> Problem details
Each line from the one with "Image resolution: width=773" through the final line of the entries below must be printed exactly, and the pictures must not be.

▼

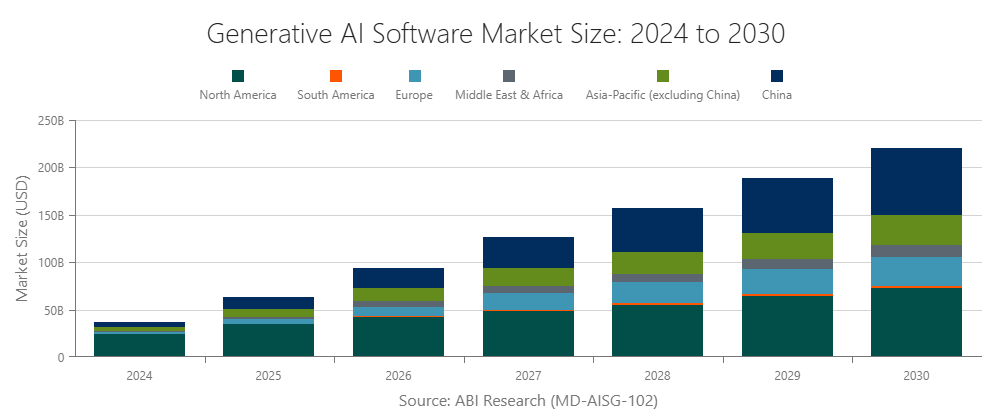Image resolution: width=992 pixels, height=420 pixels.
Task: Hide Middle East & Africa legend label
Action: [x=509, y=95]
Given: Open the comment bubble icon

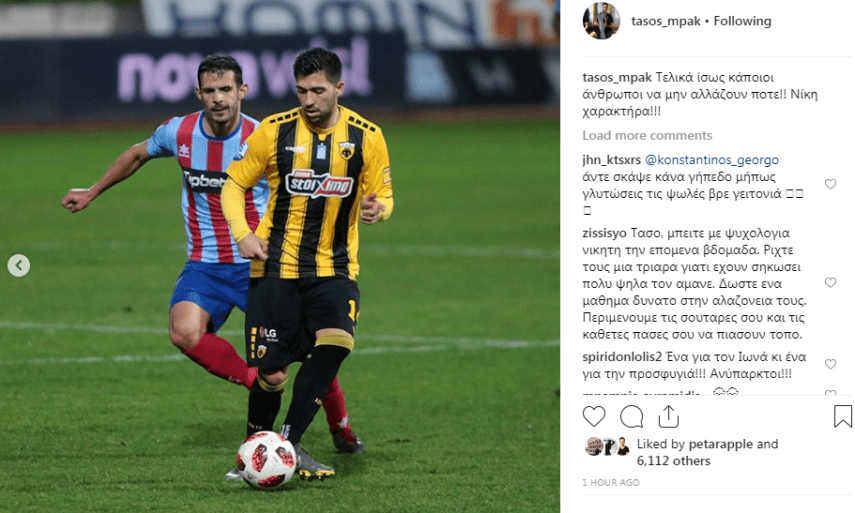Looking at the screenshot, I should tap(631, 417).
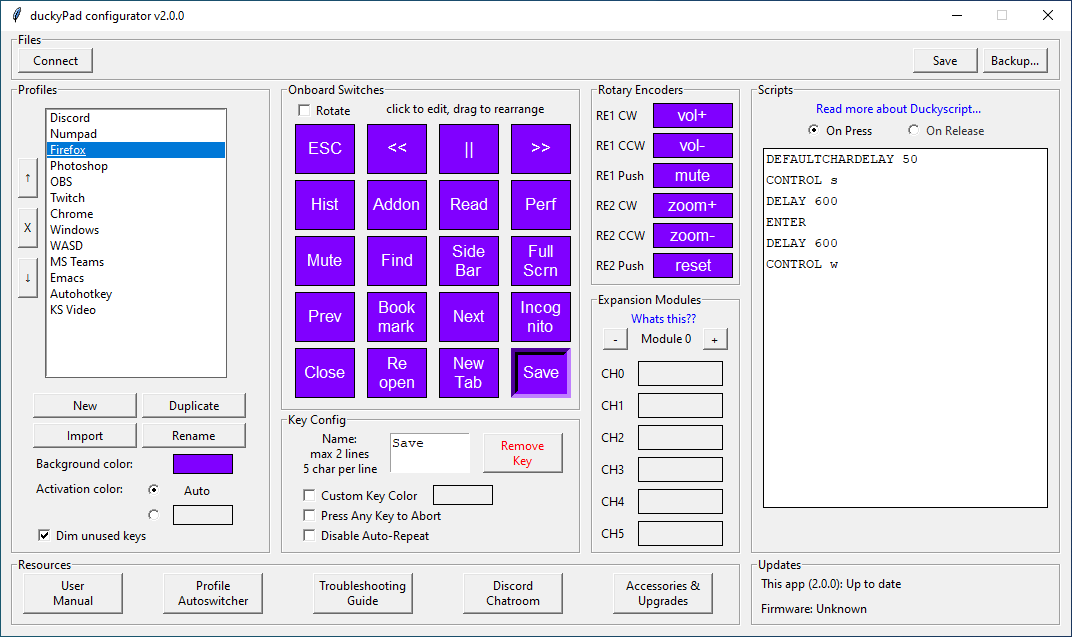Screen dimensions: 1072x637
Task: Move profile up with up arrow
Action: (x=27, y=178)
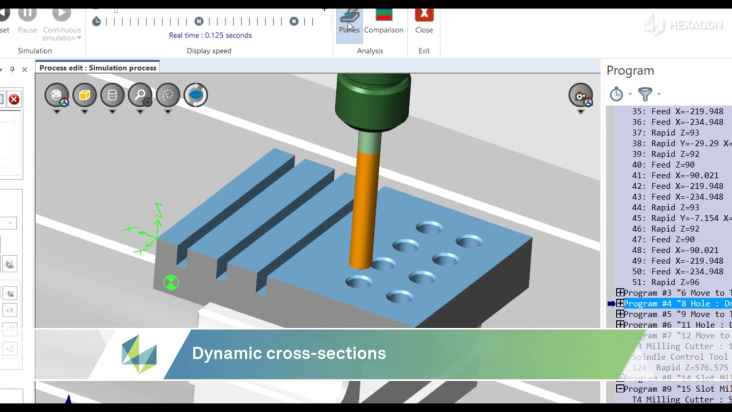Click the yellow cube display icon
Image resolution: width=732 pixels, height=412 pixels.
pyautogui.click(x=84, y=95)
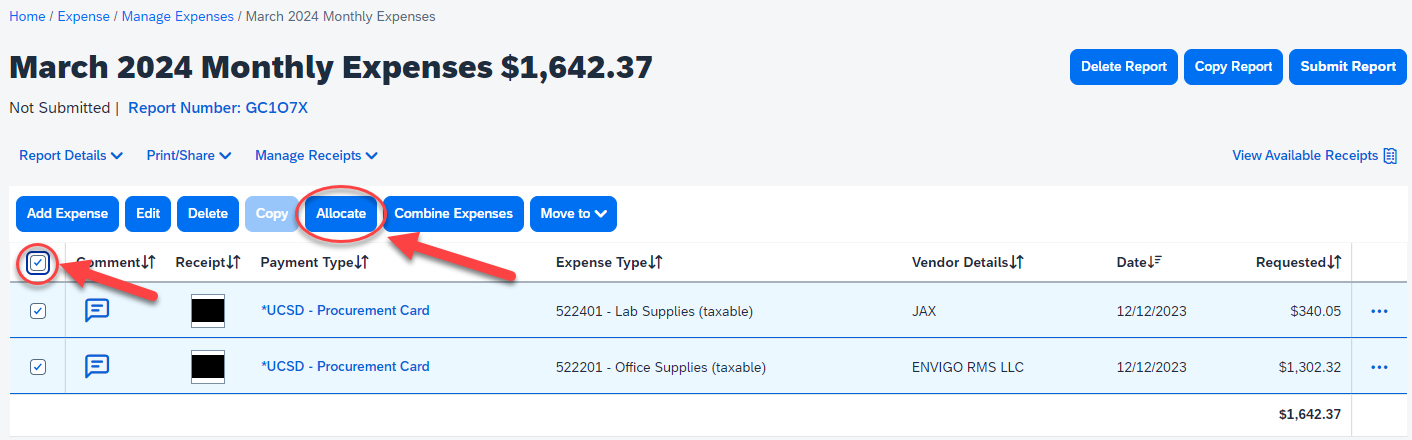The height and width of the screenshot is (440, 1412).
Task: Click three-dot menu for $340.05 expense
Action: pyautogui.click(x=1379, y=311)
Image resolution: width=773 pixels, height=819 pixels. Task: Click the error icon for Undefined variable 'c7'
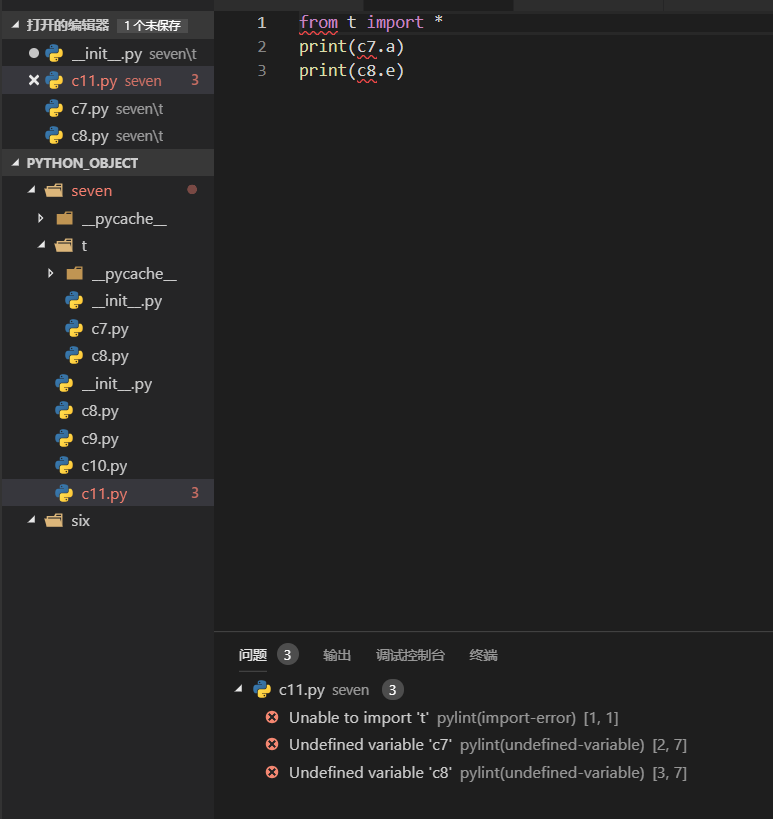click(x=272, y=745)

▲

> Answer for this exercise
Image resolution: width=773 pixels, height=819 pixels. Task: Click the error icon for Undefined variable 'c7'
click(x=272, y=745)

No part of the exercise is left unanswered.